REPERAGE AFRIQUE DU SUD – Episode 2 – La lutte pour les rhinos du Waterberg

Retour vers l’Episode 1 – Vignobles du Cap

Repérage en Afrique du Sud fait par Sabine et Thomas de l’agence Randocheval / Absolu Voyages.

Après une première partie de voyage dans la région du Cap de Bonne -Espérance, nous reprenons l’avion pour un vol intérieur à destination de Johannesburg.

Avant de vous raconter la suite de notre voyage, je voudrais essayer de partager avec vous notre admiration pour l’action courageuse et particulièrement inspirante des guides à qui nous allons rendre visite dans le Waterberg.

Le Waterberg, réserve de Biosphère de l’Unesco

La région du Waterberg a été classée réserve de Biosphère par l’Unesco. Il s’agit d’un plateau montagneux de 400 000 hectares, resté longtemps préservé en raison de son isolement et de la pauvreté de son sol.

Nous connaissons bien cette région, c’est notre quatrième voyage ici, à chaque fois dans des réserves différentes.

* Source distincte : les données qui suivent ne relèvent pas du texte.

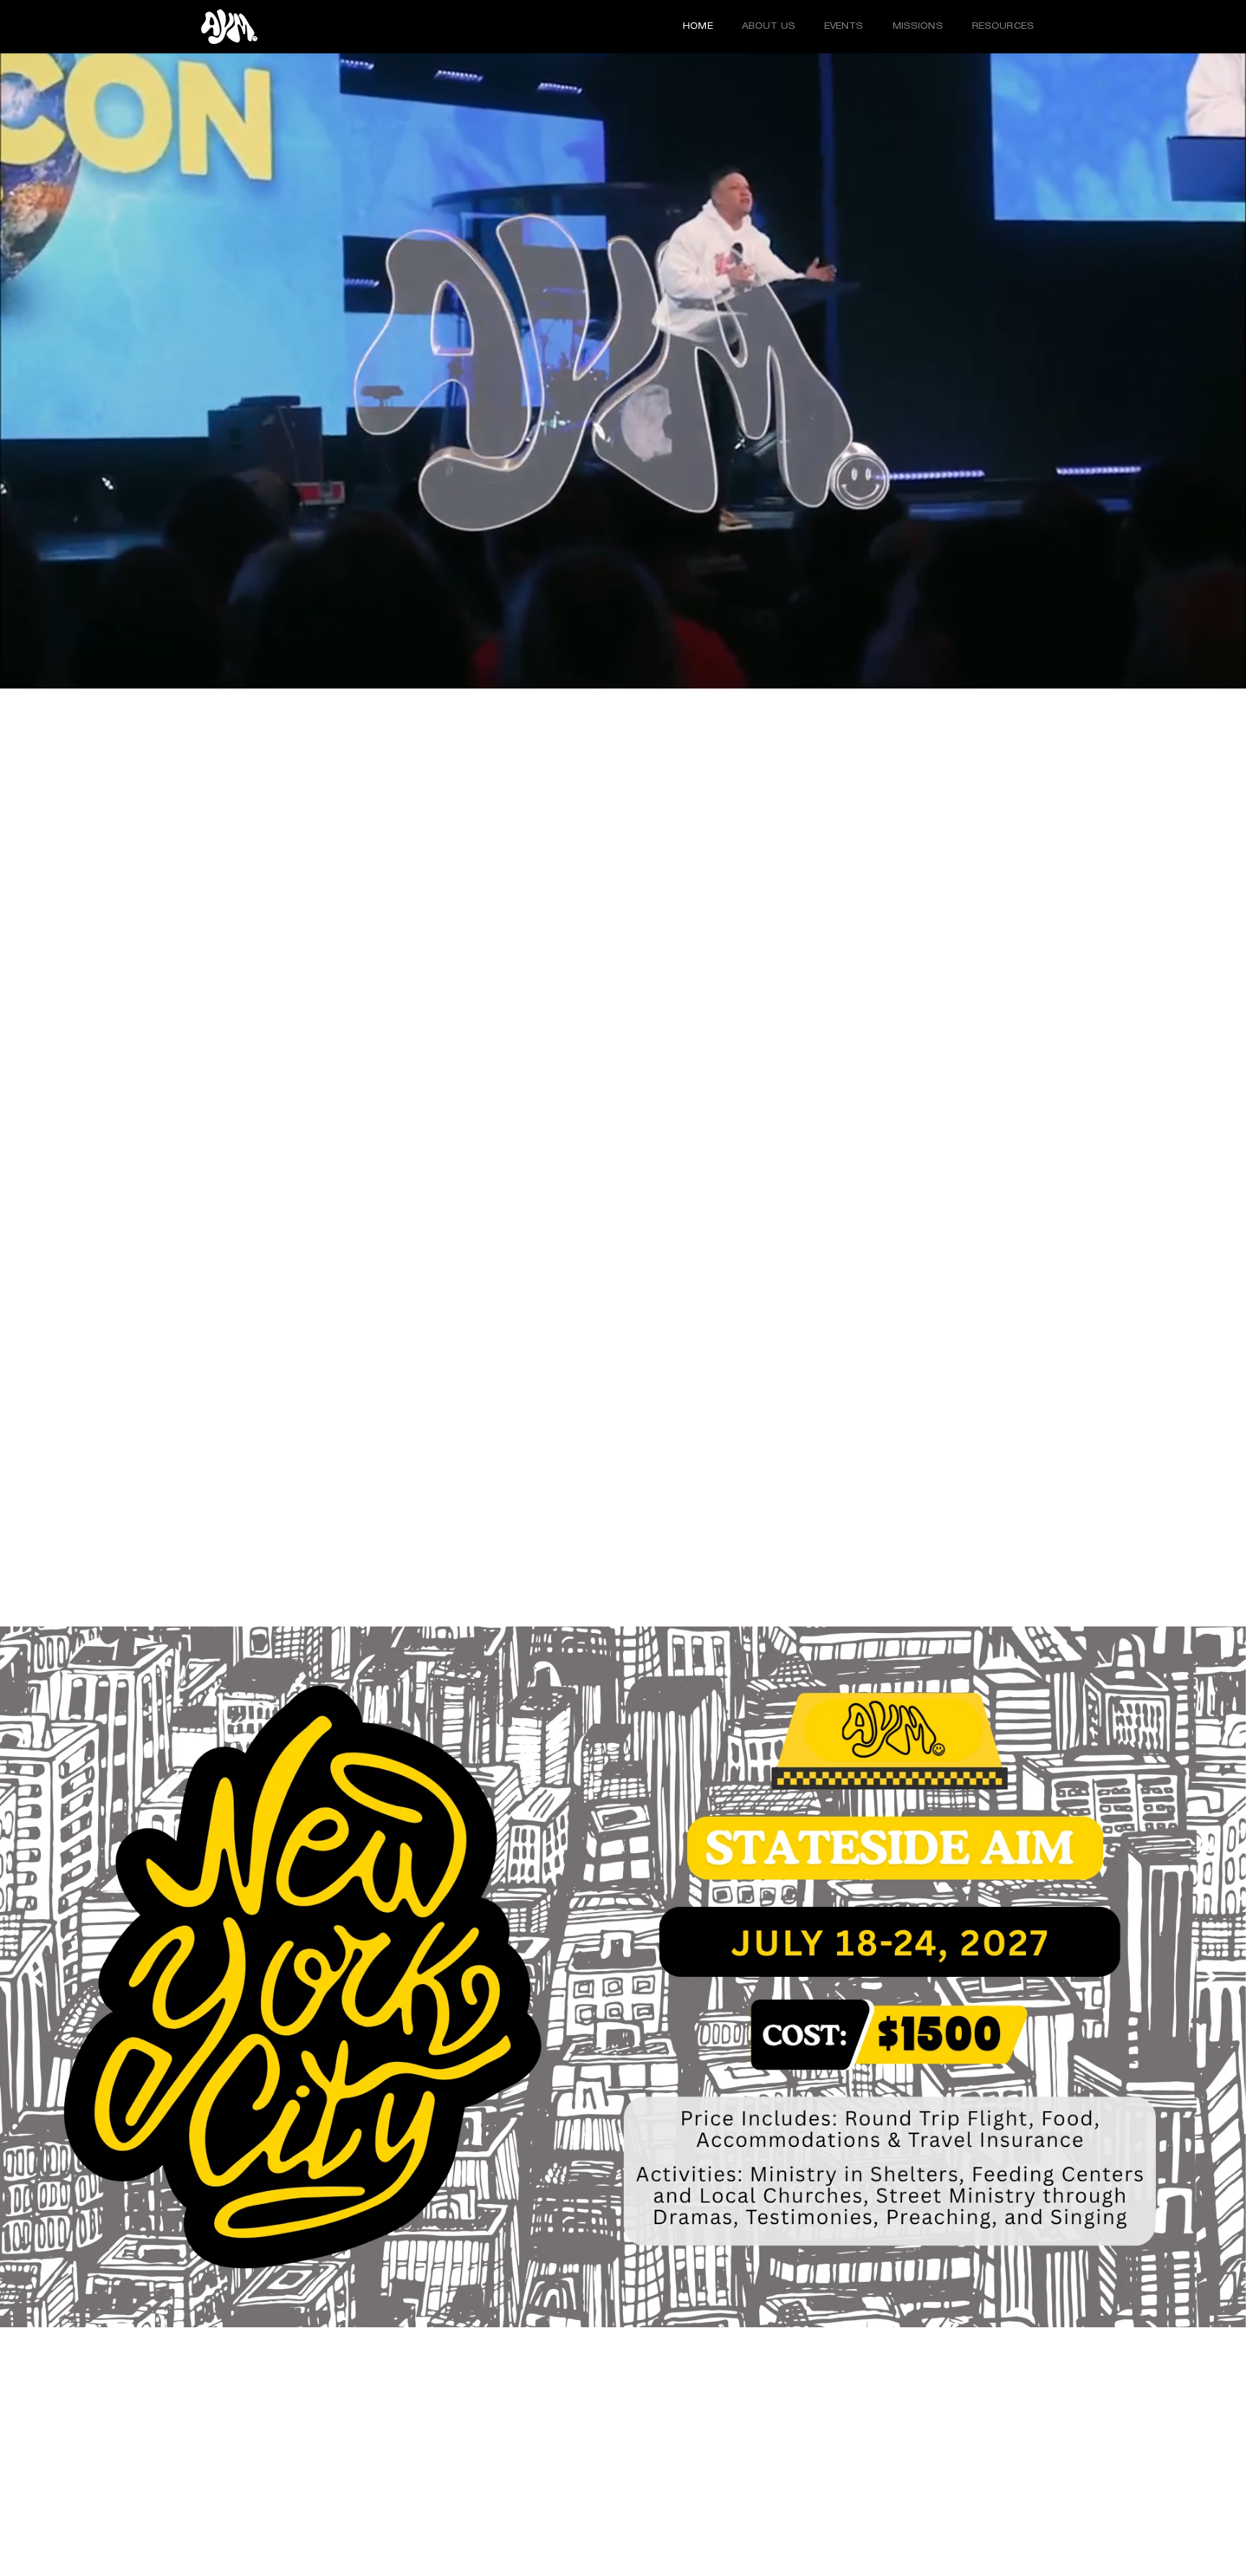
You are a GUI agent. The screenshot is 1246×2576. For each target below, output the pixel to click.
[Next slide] (1209, 1976)
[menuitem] (698, 27)
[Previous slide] (37, 1976)
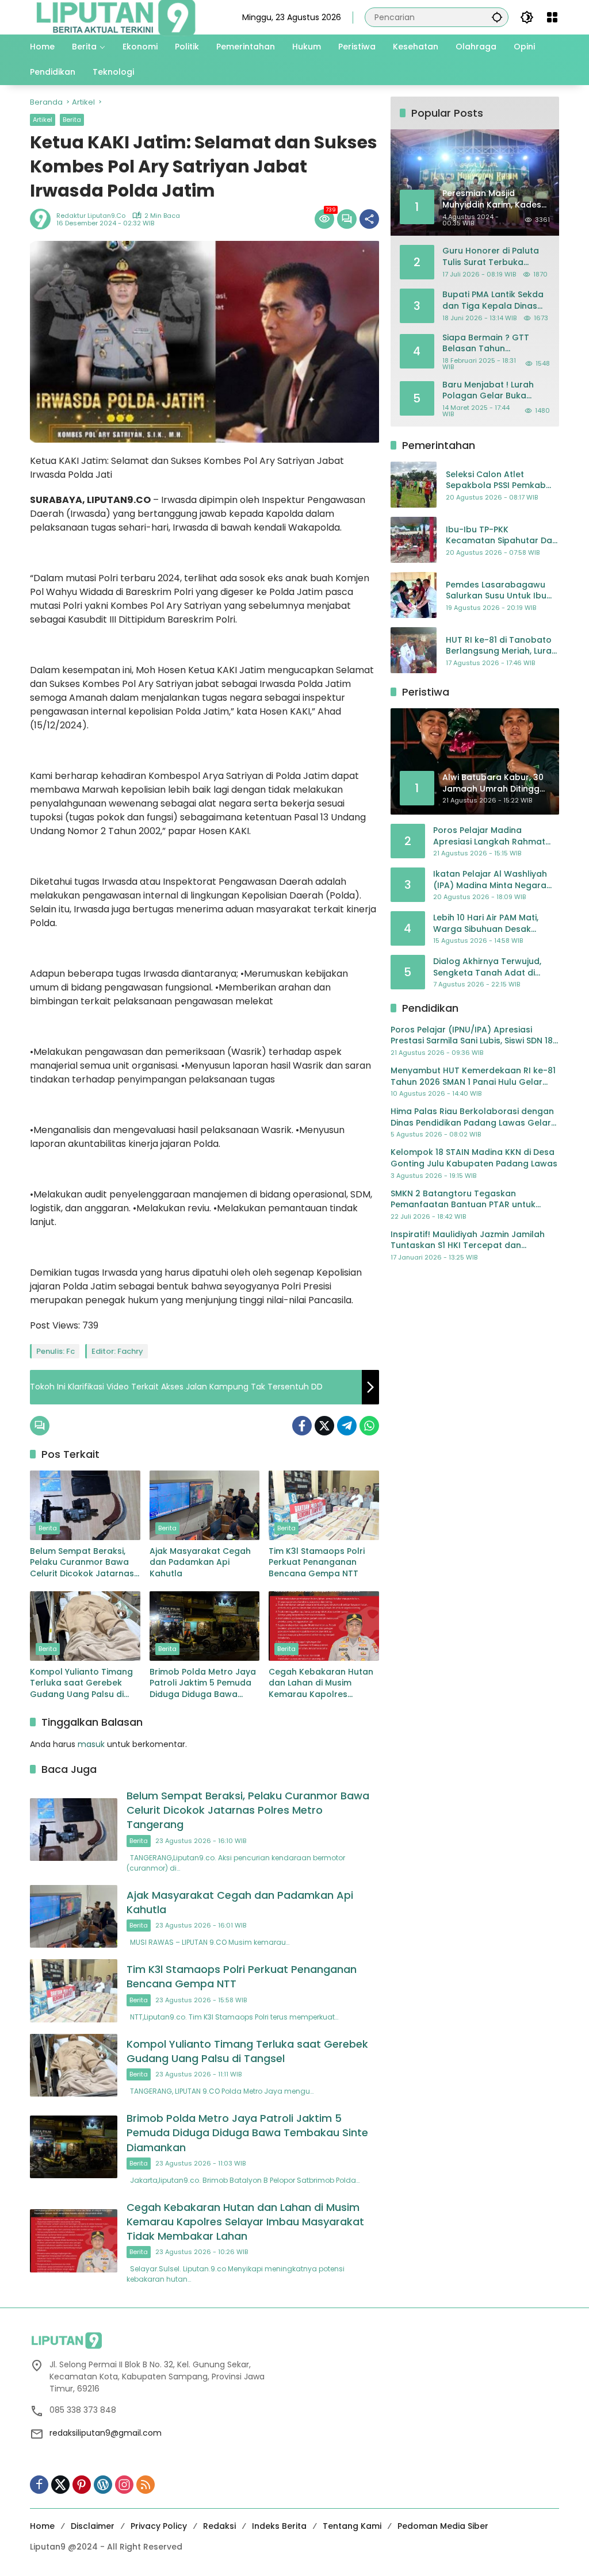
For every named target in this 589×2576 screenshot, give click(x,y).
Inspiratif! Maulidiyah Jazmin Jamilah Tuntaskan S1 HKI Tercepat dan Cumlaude (468, 1240)
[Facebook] (302, 1425)
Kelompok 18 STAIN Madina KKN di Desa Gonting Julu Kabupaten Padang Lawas (474, 1158)
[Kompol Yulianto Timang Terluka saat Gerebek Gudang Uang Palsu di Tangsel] (85, 1625)
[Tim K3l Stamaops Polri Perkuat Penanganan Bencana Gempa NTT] (324, 1505)
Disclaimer (92, 2526)
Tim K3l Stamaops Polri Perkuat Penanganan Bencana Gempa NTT (317, 1562)
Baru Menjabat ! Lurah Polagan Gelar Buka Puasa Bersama (488, 390)
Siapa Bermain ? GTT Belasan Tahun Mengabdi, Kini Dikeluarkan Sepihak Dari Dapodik (494, 343)
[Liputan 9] (116, 16)
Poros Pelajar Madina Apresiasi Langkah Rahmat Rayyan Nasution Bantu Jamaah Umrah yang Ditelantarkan (489, 836)
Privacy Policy (159, 2526)
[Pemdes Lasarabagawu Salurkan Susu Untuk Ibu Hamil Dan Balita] (414, 595)
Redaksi (219, 2526)
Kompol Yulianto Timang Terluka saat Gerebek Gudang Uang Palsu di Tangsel (81, 1683)
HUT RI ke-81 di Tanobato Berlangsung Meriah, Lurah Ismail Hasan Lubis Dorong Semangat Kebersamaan (501, 646)
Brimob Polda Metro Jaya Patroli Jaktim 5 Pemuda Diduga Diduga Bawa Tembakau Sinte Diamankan (203, 1683)
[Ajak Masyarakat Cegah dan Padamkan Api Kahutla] (205, 1505)
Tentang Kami (352, 2526)
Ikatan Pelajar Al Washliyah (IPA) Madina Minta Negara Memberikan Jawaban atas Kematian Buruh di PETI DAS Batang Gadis (491, 880)
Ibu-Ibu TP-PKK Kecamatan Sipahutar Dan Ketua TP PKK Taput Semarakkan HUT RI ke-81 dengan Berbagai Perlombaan (501, 535)
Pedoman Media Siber (442, 2526)
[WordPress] (103, 2484)
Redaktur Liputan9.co (90, 216)
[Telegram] (347, 1425)
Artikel (42, 119)
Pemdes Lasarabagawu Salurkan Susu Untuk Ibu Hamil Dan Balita (496, 590)
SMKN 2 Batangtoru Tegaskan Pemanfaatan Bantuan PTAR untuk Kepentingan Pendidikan (463, 1199)
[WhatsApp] (369, 1425)
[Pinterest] (81, 2484)
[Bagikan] (369, 219)
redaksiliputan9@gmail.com (105, 2433)
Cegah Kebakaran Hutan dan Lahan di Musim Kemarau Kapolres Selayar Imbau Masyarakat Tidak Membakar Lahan (321, 1683)
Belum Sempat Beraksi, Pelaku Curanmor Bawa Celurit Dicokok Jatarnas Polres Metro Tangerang (82, 1563)
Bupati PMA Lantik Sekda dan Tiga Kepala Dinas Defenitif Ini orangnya (493, 300)
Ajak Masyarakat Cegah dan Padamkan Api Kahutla (200, 1562)
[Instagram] (124, 2484)
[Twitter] (324, 1425)
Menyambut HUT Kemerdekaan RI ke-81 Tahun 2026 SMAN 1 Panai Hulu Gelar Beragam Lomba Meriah (473, 1076)
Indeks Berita (279, 2526)
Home (42, 2526)
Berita (72, 119)
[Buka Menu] (552, 17)
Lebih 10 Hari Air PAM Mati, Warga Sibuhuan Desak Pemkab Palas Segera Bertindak (485, 923)
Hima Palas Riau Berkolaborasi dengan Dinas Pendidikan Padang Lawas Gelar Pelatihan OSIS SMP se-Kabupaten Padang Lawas (472, 1117)
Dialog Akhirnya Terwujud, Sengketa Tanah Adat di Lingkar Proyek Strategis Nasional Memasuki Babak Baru (488, 967)
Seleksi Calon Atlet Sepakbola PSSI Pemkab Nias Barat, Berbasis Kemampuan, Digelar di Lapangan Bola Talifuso (496, 480)
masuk (91, 1744)
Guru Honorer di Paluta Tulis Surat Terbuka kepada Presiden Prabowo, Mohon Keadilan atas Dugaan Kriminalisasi (490, 256)
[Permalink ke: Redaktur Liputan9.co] (43, 219)
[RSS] (145, 2484)
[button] (496, 16)
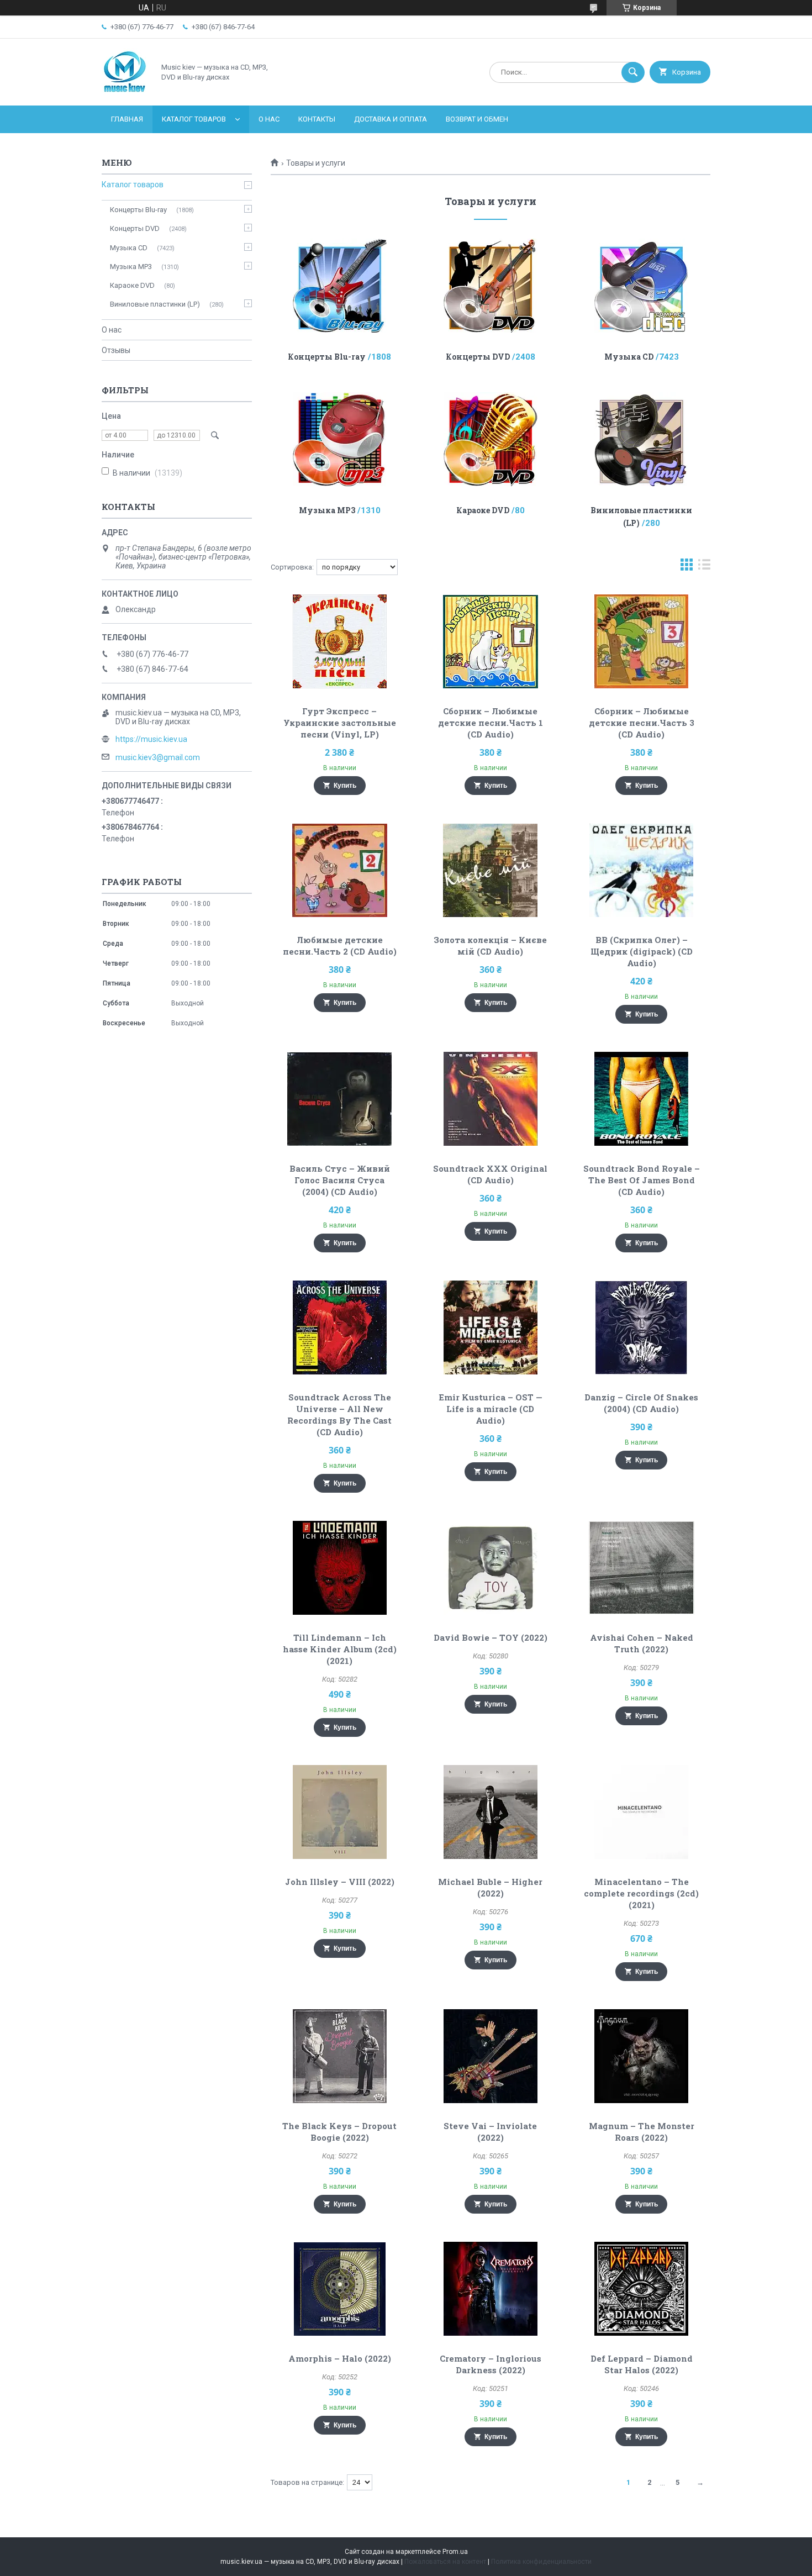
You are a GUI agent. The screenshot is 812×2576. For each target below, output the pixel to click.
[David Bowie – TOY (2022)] (491, 1568)
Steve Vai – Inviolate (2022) (490, 2131)
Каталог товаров (194, 119)
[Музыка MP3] (339, 439)
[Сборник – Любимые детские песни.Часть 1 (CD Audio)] (491, 641)
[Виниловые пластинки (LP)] (641, 439)
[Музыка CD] (641, 286)
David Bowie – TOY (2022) (490, 1637)
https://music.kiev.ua (151, 739)
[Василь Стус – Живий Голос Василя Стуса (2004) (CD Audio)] (339, 1099)
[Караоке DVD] (491, 439)
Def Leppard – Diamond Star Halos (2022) (641, 2364)
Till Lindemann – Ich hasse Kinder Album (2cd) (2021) (340, 1649)
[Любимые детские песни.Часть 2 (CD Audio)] (339, 870)
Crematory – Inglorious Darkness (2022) (490, 2364)
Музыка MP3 (327, 510)
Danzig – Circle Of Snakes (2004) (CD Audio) (641, 1403)
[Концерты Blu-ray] (339, 286)
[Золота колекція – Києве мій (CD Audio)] (491, 870)
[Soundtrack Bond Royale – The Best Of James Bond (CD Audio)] (641, 1099)
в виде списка (704, 567)
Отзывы (116, 350)
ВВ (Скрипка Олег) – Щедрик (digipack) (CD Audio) (641, 951)
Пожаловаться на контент (445, 2562)
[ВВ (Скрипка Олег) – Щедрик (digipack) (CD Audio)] (641, 870)
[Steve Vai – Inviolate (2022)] (491, 2056)
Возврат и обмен (477, 119)
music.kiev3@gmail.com (157, 757)
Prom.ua (455, 2552)
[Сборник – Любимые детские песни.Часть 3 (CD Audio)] (641, 641)
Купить (345, 785)
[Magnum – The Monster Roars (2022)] (641, 2056)
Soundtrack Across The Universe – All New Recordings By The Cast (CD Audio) (339, 1414)
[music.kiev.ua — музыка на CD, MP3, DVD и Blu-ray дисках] (125, 91)
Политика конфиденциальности (541, 2562)
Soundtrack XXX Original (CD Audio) (490, 1174)
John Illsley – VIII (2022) (339, 1881)
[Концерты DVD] (491, 286)
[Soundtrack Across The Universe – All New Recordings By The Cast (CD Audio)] (339, 1327)
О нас (269, 119)
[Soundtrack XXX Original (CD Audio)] (491, 1099)
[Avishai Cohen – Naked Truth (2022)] (641, 1568)
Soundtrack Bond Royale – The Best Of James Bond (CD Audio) (641, 1180)
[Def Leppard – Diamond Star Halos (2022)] (641, 2289)
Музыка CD (628, 356)
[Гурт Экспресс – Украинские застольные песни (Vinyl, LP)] (339, 641)
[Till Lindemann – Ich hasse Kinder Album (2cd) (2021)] (339, 1568)
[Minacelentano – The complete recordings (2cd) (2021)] (641, 1812)
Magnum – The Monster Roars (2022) (641, 2131)
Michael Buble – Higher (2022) (490, 1887)
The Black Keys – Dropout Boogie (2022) (339, 2131)
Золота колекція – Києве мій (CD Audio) (490, 945)
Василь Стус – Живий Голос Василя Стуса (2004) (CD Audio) (339, 1180)
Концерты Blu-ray (327, 356)
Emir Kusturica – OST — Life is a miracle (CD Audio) (490, 1409)
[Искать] (633, 72)
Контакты (316, 119)
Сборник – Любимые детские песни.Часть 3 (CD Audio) (641, 722)
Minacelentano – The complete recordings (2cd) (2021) (641, 1893)
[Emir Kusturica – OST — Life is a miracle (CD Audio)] (491, 1327)
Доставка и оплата (390, 119)
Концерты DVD (478, 356)
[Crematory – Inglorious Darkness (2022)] (491, 2289)
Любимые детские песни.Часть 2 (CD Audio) (340, 945)
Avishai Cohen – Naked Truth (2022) (641, 1643)
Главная (127, 119)
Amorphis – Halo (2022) (339, 2358)
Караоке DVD (482, 510)
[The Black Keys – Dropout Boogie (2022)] (339, 2056)
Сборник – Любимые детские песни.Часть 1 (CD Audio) (490, 722)
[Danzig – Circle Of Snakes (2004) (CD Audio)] (641, 1327)
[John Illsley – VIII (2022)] (339, 1812)
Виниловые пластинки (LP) (155, 304)
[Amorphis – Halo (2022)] (339, 2289)
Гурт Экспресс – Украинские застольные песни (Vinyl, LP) (339, 722)
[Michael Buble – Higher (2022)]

Nous y avons même baptisé nos enfants il y a 6 ans, le Parrain de notre fils est un de nos guides locaux.

Notre attachement pour le Waterberg est essentiellement dû à la démarche originale de protection de la faune sauvage qui s’y est développée depuis une trentaine d’années.

Avant de vous parler du safari que nous avons fait dans ces réserves, nous voudrions vous en expliquer les coulisses…

« Drop the fences » – Restaurer la vie sauvage

A la fin des années 1980, l’environnement du Waterberg était très dégradé par le surpâturage, les animaux sauvages avaient complètement disparu, et les fermes étaient laissées à l’abandon car les terres ne suffisaient pas à nourrir le bétail.

Certains fermiers alors ont eu l’idée de racheter les fermes adjacentes à la leur, de faire tomber les barrières entre elles – « drop the fences » – afin d’atteindre des surfaces de 10 à 40 000 hectares d’un seul tenant, qu’ils ont transformées en réserves de faune sauvage.

Ces surfaces ont permis de réintroduire des animaux sauvages, moyennant la création de points d’eau, et c’est ainsi que les premiers éléphants, lions, rhinocéros… ont fait leur retour sur ces terres d’où ils avaient disparus depuis près de 100 ans.

C’est un des très rares exemples au monde – si ce n’est le seul – où la vie sauvage regagne du terrain sur les zones cultivées, et ce de manière pérenne puisque ces réserves ont établi des modèles économiques viables.

Ces réserves privées se répartissent selon différents modèles économiques :

  • soit sur une offre de safaris destinés à des voyageurs voulant faire des safaris en 4×4 et voir les Big Five (éléphant, rhino, buffle, lion, léopard)
  • soit une offre de safaris multiactivités (dont le cheval) avec une réserve exempte des animaux les plus dangereux (éléphants et lions)
  • soit une activité non touristique qui se concentre sur le développement de certaines espèces d’animaux très menacées, et très recherchées par les autres réserves pour leur beauté.

Le rhinocéros blanc provisoirement sauvé par ce système innovant de réserves privées

Pour assurer une diversité génétique suffisante, les réserves se sont mises à échanger ou revendre certains de leurs animaux, donnant ainsi naissance à une valorisation des animaux sauvages qui a assuré leur protection et leur développement.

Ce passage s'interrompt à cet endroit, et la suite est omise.